→ SHORT EXERCISE
In the lines from the one with "The image size is (700, 556)." through the last line, change "settings" to "preferences" and keep everything else as it is. Give back only those lines, without the pictures.
* start RECORDS TO USE *
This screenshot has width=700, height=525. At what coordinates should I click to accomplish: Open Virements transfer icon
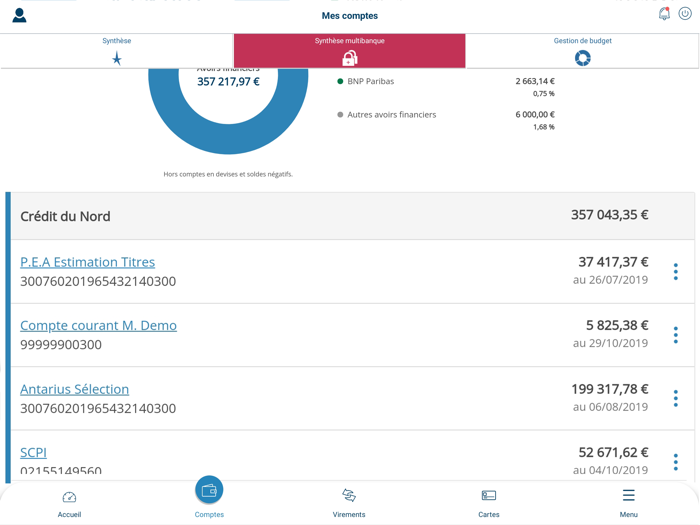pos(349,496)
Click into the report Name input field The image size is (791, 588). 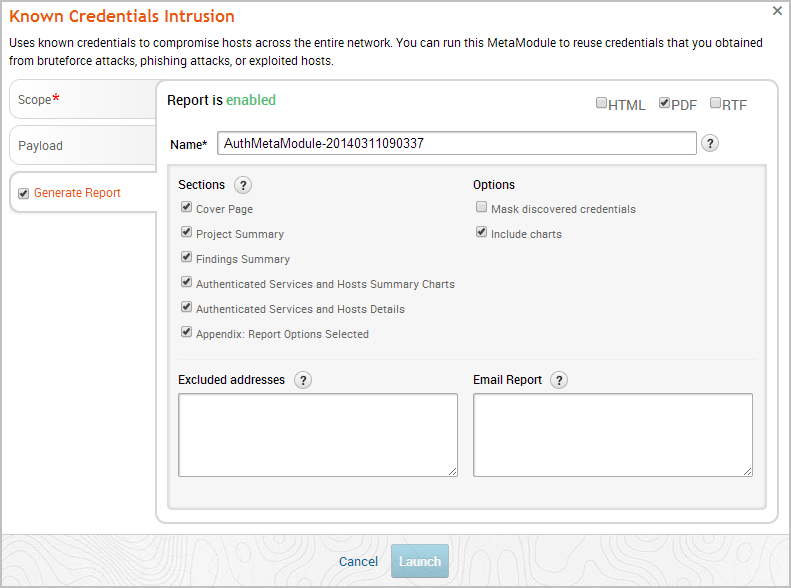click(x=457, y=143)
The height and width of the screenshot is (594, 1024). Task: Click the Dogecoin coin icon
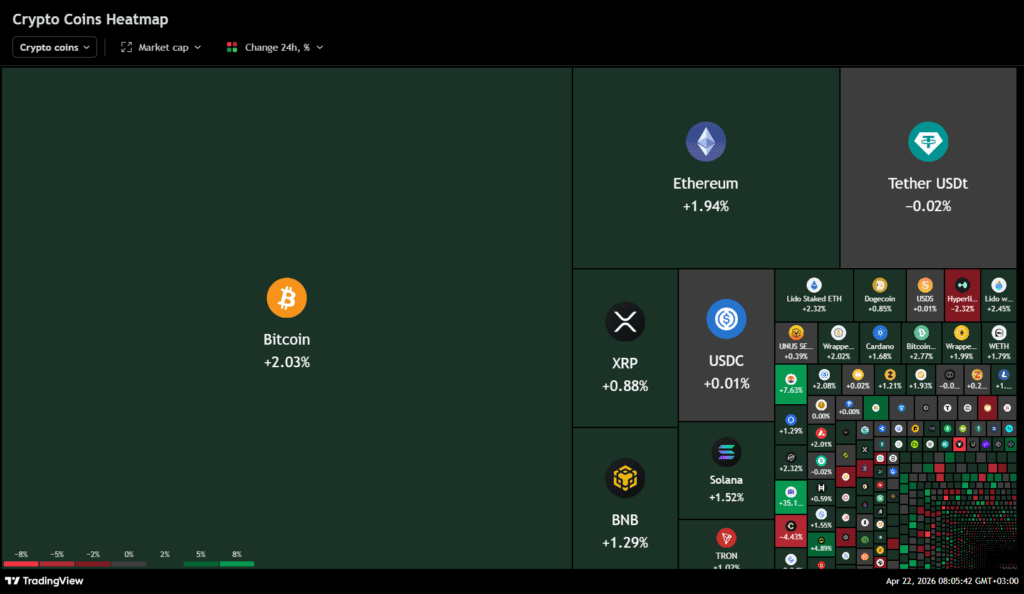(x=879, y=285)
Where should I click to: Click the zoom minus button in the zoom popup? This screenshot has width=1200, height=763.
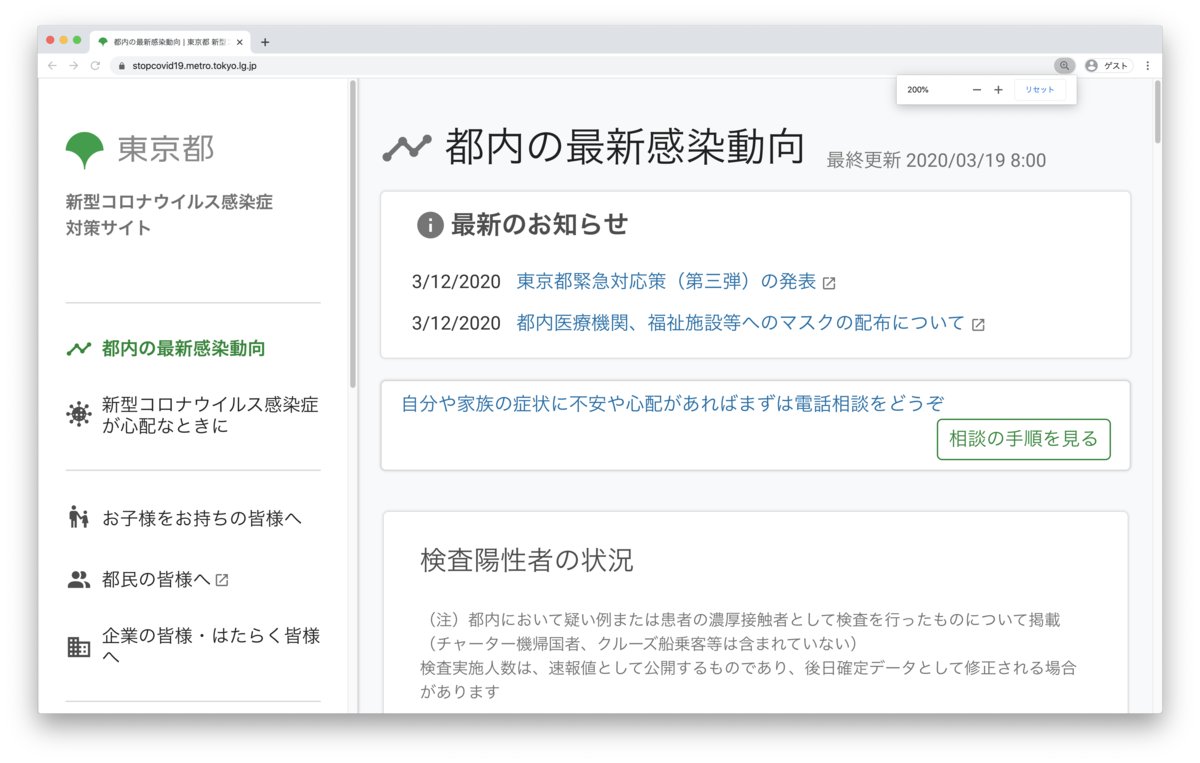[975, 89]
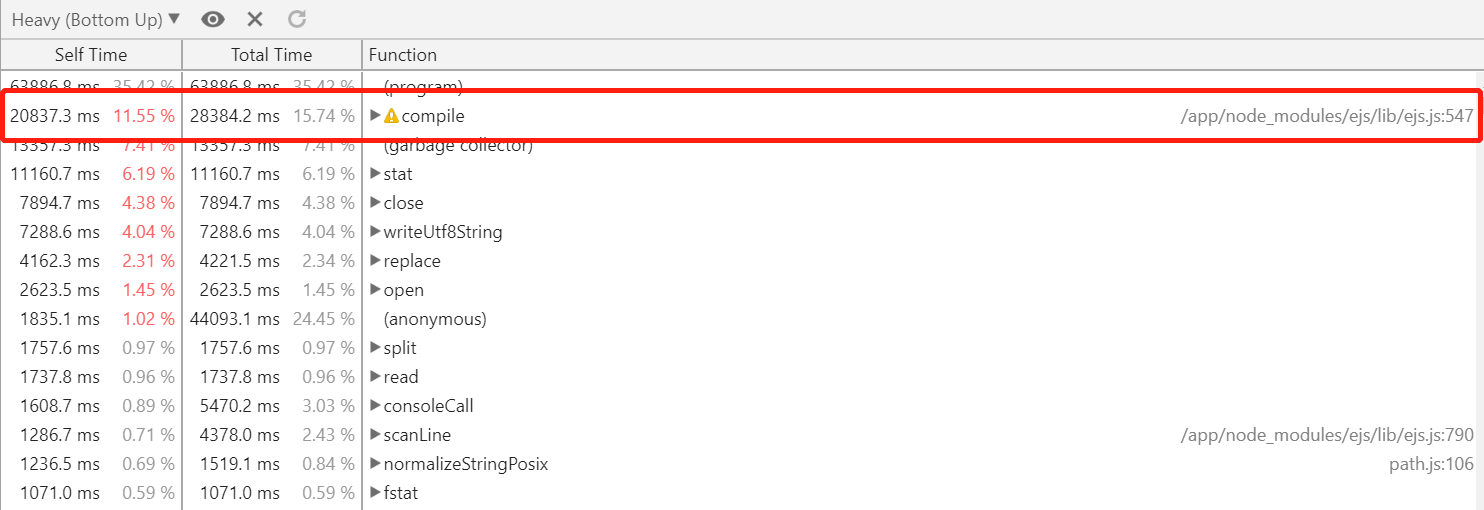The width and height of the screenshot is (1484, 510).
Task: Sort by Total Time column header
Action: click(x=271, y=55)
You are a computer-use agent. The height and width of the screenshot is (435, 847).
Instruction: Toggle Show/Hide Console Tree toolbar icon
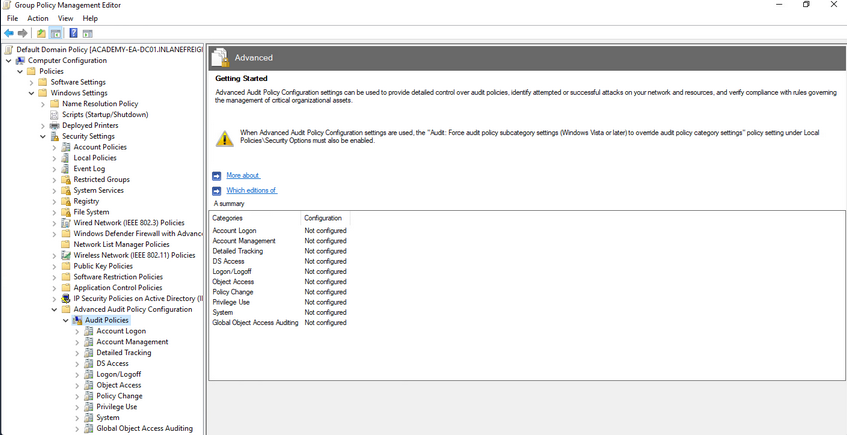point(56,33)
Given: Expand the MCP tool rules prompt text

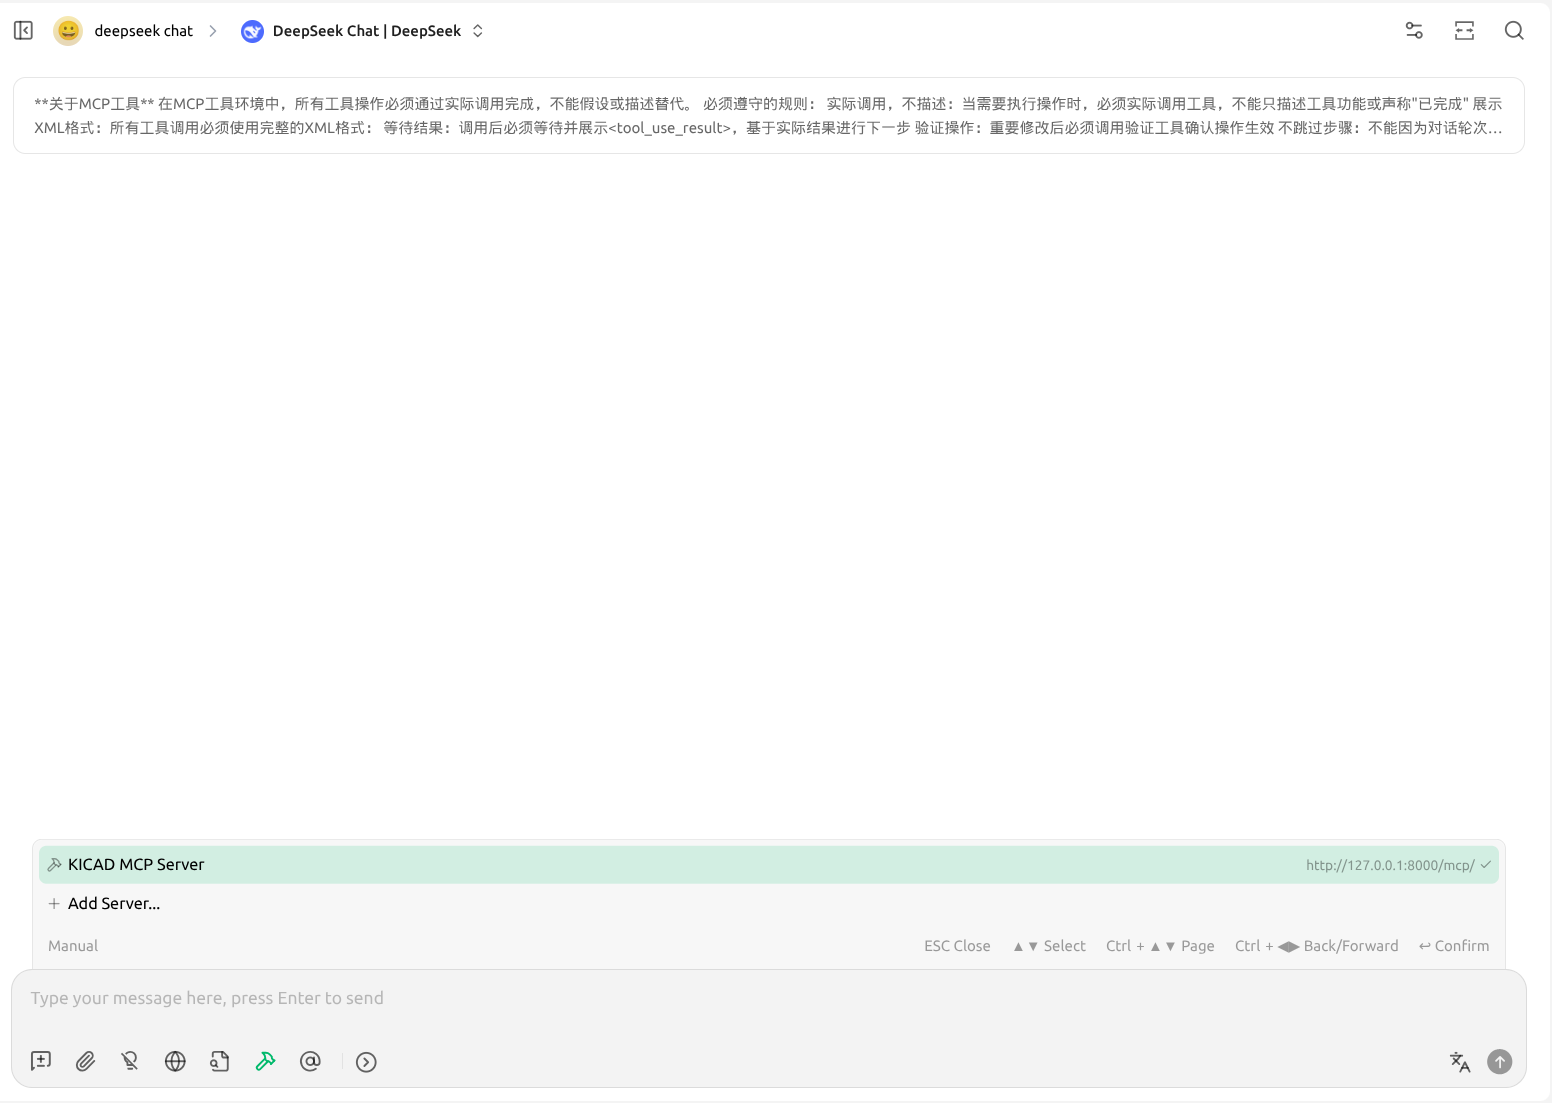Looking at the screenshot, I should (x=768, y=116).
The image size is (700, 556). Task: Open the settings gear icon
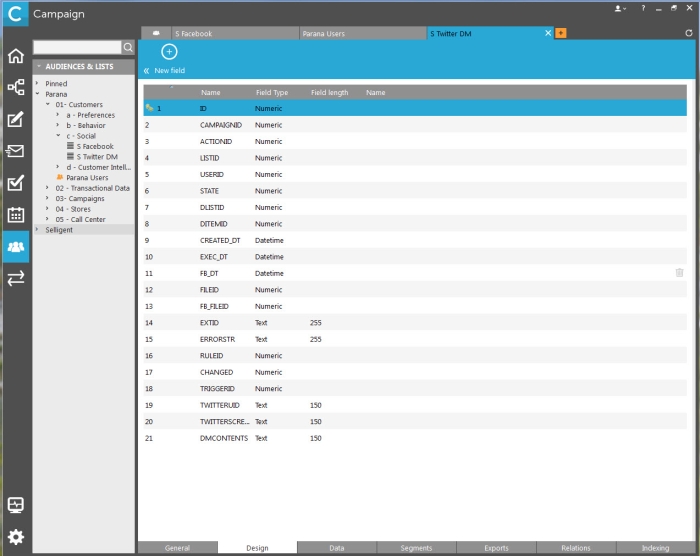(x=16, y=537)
* end RECORDS TO USE *
→ EXERCISE SOLUTION
The image size is (700, 556). Task: Open the preferences gear icon
(x=16, y=537)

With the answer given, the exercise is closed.